▶ [Exercise aim]
Check each statement against the Rajya Sabha piece below, answering yes or no and quoting the words of the piece that settle it: 1. Twelve Rajya Sabha members were suspended for the whole winter session. 2. The Farm Laws Repeal Bill passed after a long debate. 3. The suspensions came on the last day of the Winter session.

▶ [Quoted passage]
Reflections from the Rajya Sabha: Suspended, but why? Apologise? For what?
12 RS MPs were suspended this week for the entire winter session. While the Chair has cited unruly conduct, MPs say suspension undemocratic and 'Apologise? For what?'
When I was an undergrad in college in the midsixties, I had come across a word, which I could neither pronounce nor fully understood: Pandemonium. I could not have imagined then that I would one day be actually living through pandemonium with shock and not a little awe!
Somehow, whatever I had studied in college was coming back to me, as I watched the proceedings in the Rajya Sabha for the first three days of the week. Indeed, these three days also served as a flashback to the last three days of the Monsoon session this year-- August, 10, 11 and 12!
That the Farm Laws Repeal Bill would be introduced and passed on the first day was anticipated. What did come as a surprise was the lightening speed with which the Bill was passed with no discussion. The real surprise was the suspension of 12 members of the Opposition on Monday, November 29, the very first day of the Winter session.

▶ [Raw data]
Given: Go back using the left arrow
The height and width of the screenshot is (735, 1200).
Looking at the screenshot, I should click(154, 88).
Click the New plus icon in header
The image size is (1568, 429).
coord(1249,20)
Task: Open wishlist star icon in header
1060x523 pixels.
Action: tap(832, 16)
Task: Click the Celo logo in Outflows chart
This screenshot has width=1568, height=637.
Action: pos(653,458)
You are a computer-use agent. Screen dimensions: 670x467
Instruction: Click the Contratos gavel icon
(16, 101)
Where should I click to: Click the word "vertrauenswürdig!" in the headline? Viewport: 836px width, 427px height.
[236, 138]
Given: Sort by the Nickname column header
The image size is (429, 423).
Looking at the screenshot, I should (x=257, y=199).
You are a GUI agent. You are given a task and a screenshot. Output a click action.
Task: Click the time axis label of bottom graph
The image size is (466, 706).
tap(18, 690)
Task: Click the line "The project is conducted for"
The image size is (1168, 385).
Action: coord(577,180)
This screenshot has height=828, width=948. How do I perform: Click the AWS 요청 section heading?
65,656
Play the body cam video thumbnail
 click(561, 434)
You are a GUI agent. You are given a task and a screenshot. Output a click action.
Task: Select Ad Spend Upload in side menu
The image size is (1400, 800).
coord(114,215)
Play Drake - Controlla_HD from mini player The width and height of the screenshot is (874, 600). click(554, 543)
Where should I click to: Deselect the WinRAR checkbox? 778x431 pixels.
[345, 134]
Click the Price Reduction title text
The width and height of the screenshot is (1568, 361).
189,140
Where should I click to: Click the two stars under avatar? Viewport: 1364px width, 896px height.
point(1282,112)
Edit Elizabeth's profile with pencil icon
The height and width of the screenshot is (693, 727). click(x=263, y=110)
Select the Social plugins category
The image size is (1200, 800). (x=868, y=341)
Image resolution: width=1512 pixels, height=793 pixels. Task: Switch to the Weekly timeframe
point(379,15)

▶ [Final result]
1. Yes: "12 RS MPs were suspended this week for the entire winter session."
2. No: "the Bill was passed with no discussion."
3. No: "on Monday, November 29, the very first day of the Winter session."